A block Q Of mass 70 kg is at rest on a table it is connected to block P By means two light inextensible strings knotted at S .A Third string is arranged in such a way that the string connecting block Q is horizontal.
Calculate the maximum weight of block P for which block Q will just begin to slip
To calculate the maximum weight of block P for which block Q will just begin to slip, we need to consider the forces acting on block Q. There are two forces acting on block Q: the weight (mg) acting vertically downwards and the tension in the string (T) acting horizontally towards the right. The tension in the string can be broken down into two components: one component acting vertically upwards (Tsinθ), which balances the weight of block Q, and the other component acting horizontally towards the right (Tcosθ), which can cause the block to slip.
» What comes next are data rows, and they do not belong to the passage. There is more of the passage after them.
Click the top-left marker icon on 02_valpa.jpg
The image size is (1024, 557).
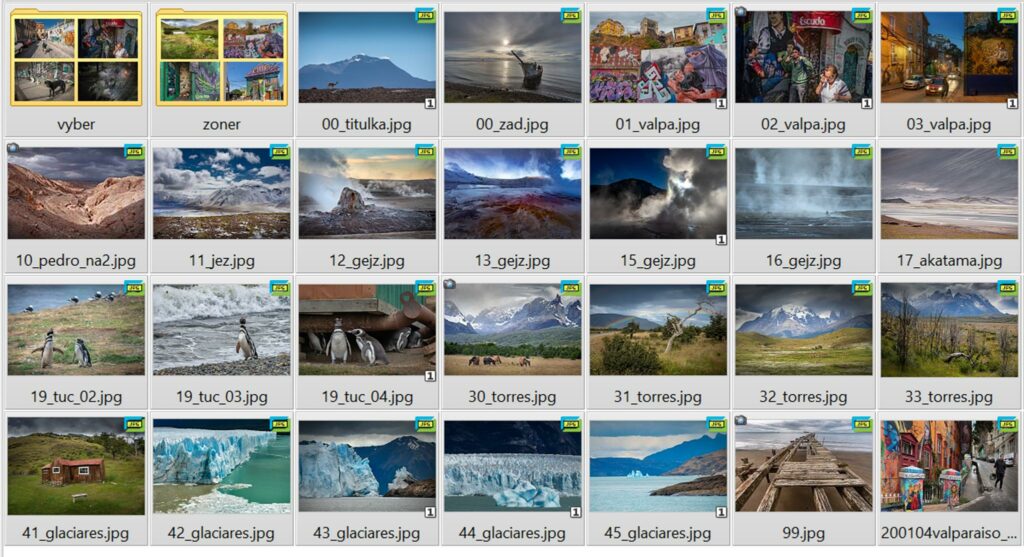741,12
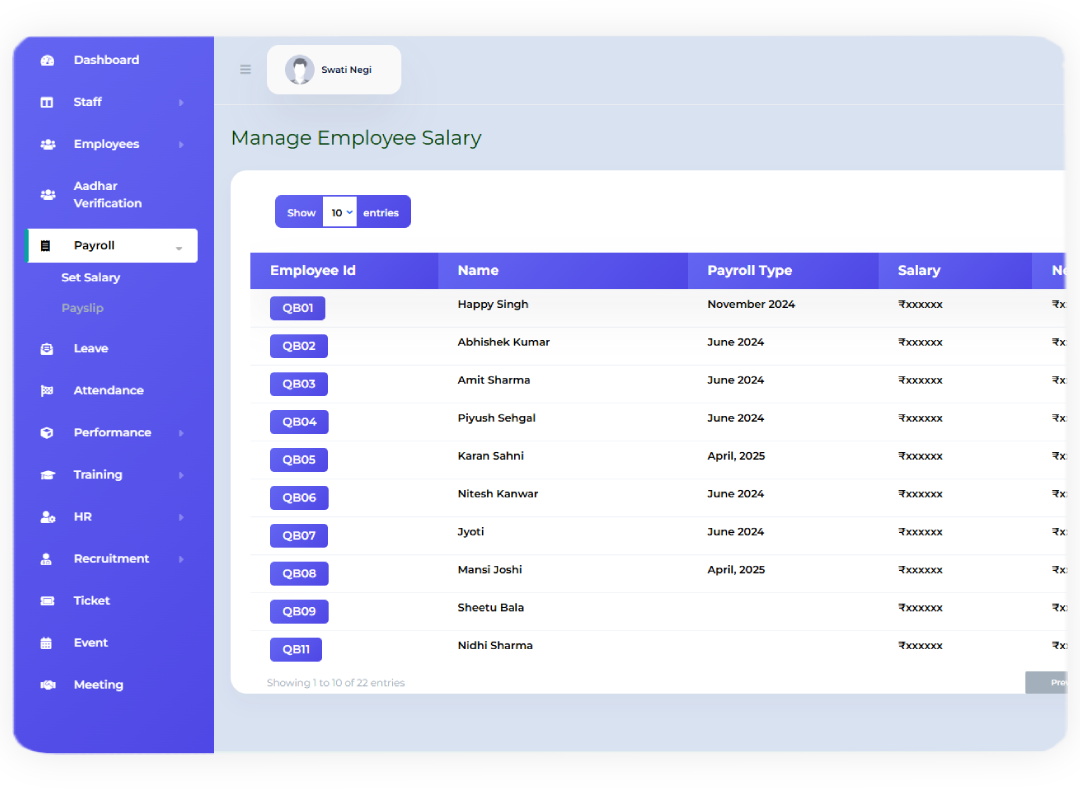The height and width of the screenshot is (789, 1080).
Task: Select the Training icon
Action: (47, 474)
To find the angle θ, we can look at the geometry of the system. The string connecting block Q is horizontal, which means the angle between the string and the vertical direction is 90 degrees. Therefore, the angle between the string and the horizontal direction (θ) is also 90 degrees.
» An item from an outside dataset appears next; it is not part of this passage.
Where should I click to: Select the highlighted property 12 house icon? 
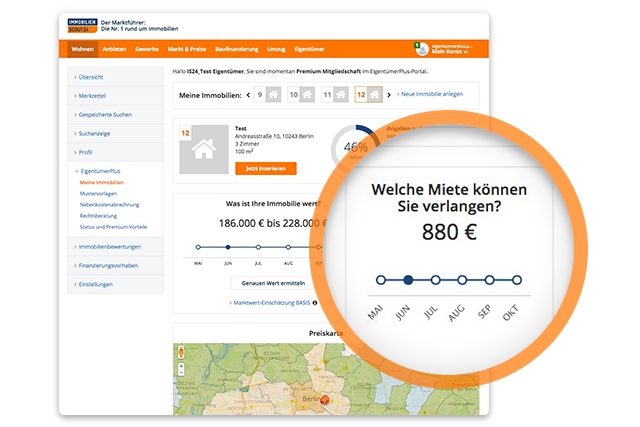[x=374, y=95]
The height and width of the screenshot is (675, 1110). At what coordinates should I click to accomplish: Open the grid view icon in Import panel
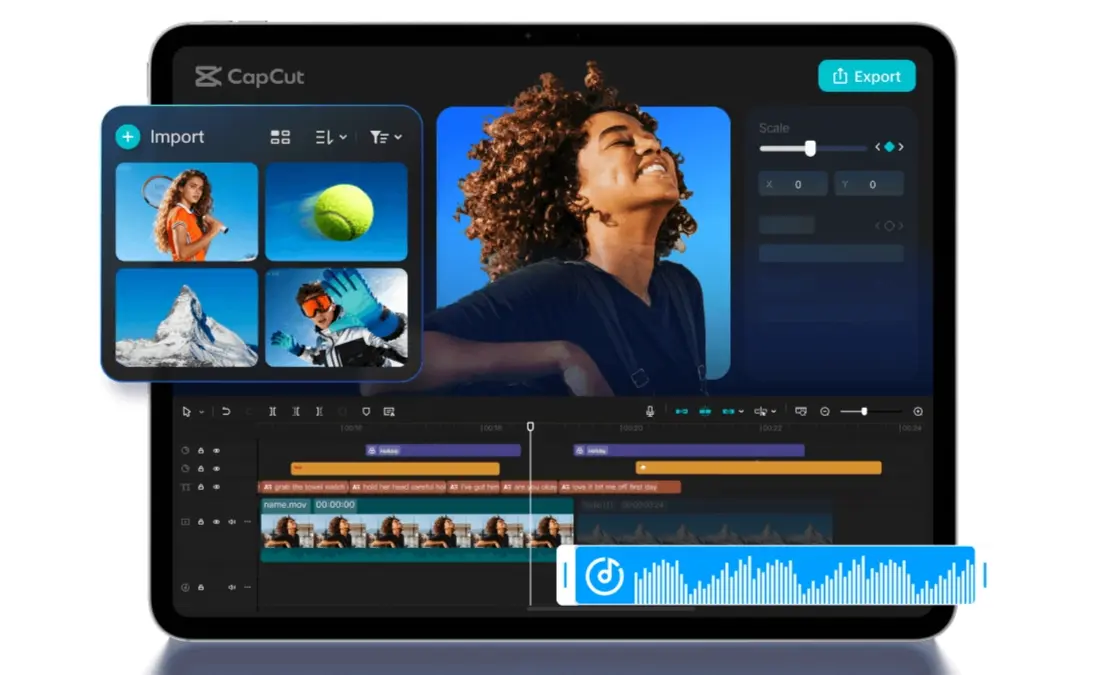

Since the angle θ is 90 degrees, the horizontal component of tension (Tcosθ) becomes zero. Therefore, the tension in the string (T) will only balance the weight of block Q, which means the maximum weight of block P for which block Q will just begin to slip is equal to the weight of block Q.
Weight of block Q = mass of block Q * acceleration due to gravity
Weight of block Q = 70 kg * 9.8 m/s^2
Weight of block Q = 686 N
Therefore, the maximum weight of block P for which block Q will just begin to slip is 686 N.